Could you filter the records below and return each line that holds "Répondre"?

%%

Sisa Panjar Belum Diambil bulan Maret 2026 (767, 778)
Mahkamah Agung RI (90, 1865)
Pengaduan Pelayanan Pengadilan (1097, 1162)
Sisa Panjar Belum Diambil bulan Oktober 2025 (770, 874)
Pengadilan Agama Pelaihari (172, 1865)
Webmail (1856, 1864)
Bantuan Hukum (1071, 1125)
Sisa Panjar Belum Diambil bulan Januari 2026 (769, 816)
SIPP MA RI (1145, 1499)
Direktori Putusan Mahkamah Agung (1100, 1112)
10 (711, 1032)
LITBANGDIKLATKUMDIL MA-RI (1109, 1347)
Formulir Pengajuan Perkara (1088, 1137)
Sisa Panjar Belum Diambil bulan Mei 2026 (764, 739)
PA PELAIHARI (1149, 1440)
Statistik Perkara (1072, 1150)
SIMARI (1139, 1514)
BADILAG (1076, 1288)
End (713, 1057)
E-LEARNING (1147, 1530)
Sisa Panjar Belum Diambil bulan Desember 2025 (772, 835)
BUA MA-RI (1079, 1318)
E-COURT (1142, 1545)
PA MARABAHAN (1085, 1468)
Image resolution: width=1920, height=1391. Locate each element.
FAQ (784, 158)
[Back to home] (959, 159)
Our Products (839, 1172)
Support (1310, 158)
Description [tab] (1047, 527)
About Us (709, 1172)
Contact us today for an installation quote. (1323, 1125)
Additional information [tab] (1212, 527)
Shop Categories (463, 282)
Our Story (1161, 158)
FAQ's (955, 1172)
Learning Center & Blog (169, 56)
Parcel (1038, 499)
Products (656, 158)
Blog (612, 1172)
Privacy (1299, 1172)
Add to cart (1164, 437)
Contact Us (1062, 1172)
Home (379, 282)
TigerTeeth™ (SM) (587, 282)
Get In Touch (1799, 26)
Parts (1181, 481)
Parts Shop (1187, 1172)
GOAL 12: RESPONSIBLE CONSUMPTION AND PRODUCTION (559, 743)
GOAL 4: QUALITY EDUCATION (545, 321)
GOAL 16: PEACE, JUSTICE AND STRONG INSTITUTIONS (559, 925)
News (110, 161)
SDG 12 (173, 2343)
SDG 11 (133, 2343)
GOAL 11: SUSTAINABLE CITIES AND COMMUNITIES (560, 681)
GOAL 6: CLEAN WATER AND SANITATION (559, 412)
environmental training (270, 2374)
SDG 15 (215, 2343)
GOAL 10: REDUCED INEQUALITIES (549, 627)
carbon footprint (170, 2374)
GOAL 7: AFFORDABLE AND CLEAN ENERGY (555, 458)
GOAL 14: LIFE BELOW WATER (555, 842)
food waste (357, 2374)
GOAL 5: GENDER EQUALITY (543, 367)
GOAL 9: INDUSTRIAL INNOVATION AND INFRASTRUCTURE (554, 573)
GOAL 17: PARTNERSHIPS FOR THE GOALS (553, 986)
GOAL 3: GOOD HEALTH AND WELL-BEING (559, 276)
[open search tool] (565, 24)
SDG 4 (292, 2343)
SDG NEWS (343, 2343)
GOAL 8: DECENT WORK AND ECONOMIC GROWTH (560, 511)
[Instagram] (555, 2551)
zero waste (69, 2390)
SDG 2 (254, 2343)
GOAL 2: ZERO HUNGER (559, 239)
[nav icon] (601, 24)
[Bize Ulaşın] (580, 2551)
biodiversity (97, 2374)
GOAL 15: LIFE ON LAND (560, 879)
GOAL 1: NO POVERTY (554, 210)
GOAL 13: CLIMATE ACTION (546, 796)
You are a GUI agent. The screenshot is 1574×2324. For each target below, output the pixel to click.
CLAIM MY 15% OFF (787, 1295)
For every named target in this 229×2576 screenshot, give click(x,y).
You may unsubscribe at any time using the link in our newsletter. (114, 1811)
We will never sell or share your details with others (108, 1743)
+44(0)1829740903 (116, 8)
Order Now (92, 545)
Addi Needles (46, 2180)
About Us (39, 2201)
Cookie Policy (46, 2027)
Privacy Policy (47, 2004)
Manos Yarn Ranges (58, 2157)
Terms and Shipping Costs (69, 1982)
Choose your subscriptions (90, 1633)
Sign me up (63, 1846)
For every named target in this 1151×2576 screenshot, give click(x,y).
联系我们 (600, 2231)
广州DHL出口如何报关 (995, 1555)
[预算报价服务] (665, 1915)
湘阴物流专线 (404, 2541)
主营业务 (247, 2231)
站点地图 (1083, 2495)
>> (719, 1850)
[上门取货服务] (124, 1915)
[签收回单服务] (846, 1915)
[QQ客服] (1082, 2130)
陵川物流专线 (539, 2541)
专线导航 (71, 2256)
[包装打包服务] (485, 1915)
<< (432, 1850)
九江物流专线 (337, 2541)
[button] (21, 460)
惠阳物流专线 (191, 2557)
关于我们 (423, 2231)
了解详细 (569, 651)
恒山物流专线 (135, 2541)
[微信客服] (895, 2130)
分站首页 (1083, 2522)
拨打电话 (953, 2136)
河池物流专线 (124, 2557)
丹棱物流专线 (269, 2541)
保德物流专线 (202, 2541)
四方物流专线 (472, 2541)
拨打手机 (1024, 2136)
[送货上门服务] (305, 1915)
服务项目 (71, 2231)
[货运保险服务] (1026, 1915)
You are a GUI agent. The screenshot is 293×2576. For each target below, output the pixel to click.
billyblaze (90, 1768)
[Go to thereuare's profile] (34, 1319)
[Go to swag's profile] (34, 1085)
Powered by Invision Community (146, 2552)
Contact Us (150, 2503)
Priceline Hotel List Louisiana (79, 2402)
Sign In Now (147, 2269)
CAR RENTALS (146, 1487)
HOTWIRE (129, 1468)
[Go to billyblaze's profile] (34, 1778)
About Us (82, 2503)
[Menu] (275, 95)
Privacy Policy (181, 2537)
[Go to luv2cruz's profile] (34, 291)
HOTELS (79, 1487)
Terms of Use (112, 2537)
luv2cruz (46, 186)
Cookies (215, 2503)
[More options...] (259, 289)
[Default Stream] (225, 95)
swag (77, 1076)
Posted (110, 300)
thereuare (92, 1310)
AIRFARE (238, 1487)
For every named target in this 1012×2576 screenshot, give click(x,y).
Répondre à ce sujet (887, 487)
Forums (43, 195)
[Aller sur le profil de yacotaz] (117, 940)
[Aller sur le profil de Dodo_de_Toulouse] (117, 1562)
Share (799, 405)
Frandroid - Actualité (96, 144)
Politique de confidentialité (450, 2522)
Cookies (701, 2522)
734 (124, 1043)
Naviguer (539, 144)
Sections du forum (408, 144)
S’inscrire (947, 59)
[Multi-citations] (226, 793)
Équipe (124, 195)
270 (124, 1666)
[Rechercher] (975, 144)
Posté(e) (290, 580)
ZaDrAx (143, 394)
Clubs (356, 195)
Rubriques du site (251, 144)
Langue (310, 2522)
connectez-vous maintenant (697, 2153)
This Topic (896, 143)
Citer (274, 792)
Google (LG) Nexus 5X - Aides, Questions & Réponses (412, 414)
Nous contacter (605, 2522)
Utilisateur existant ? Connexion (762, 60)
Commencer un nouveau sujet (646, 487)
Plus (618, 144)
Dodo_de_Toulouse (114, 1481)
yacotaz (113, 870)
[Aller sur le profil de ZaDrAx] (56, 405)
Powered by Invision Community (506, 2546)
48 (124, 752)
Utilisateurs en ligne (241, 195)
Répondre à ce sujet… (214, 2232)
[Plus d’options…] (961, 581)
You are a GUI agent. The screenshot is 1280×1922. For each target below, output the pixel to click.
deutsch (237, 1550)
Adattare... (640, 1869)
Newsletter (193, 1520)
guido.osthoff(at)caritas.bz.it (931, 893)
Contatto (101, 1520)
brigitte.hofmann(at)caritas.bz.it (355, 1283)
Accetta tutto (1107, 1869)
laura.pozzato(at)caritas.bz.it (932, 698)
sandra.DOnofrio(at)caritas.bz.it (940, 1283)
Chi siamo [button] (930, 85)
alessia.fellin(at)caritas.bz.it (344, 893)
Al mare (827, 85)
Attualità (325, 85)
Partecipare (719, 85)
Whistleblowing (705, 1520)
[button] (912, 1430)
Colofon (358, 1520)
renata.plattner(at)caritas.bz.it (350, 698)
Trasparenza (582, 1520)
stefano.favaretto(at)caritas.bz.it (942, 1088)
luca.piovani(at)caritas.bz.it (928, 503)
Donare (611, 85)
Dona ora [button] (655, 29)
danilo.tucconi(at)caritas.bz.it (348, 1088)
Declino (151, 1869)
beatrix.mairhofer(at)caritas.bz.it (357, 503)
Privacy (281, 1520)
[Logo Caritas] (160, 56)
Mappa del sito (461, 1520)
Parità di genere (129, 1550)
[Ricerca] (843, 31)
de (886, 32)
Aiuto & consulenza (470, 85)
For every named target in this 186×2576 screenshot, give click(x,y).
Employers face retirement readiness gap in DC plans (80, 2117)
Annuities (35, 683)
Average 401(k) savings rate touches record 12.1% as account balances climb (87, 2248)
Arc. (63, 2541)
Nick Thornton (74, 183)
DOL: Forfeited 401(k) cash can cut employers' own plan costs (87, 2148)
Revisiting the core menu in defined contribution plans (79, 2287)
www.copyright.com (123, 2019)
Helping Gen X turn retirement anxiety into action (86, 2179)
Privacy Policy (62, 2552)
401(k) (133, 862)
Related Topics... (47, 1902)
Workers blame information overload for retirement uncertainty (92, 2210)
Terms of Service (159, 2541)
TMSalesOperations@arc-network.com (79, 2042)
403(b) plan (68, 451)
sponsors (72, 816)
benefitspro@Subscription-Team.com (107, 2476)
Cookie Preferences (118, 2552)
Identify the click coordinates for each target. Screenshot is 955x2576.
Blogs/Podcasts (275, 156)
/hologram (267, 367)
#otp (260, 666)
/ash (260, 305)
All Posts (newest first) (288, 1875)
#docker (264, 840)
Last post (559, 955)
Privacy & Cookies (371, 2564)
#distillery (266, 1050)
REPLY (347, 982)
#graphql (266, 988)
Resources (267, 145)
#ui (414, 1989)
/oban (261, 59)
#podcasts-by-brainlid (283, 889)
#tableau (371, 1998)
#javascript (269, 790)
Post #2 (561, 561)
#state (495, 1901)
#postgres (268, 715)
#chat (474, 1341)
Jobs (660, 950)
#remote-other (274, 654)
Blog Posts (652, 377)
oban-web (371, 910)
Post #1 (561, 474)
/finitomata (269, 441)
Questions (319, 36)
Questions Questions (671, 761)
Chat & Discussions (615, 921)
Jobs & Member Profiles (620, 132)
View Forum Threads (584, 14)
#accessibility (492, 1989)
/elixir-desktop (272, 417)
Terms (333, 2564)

%%

Completed task |
Répondre à ce sujet (887, 487)
Répondre à ce sujet… (214, 2232)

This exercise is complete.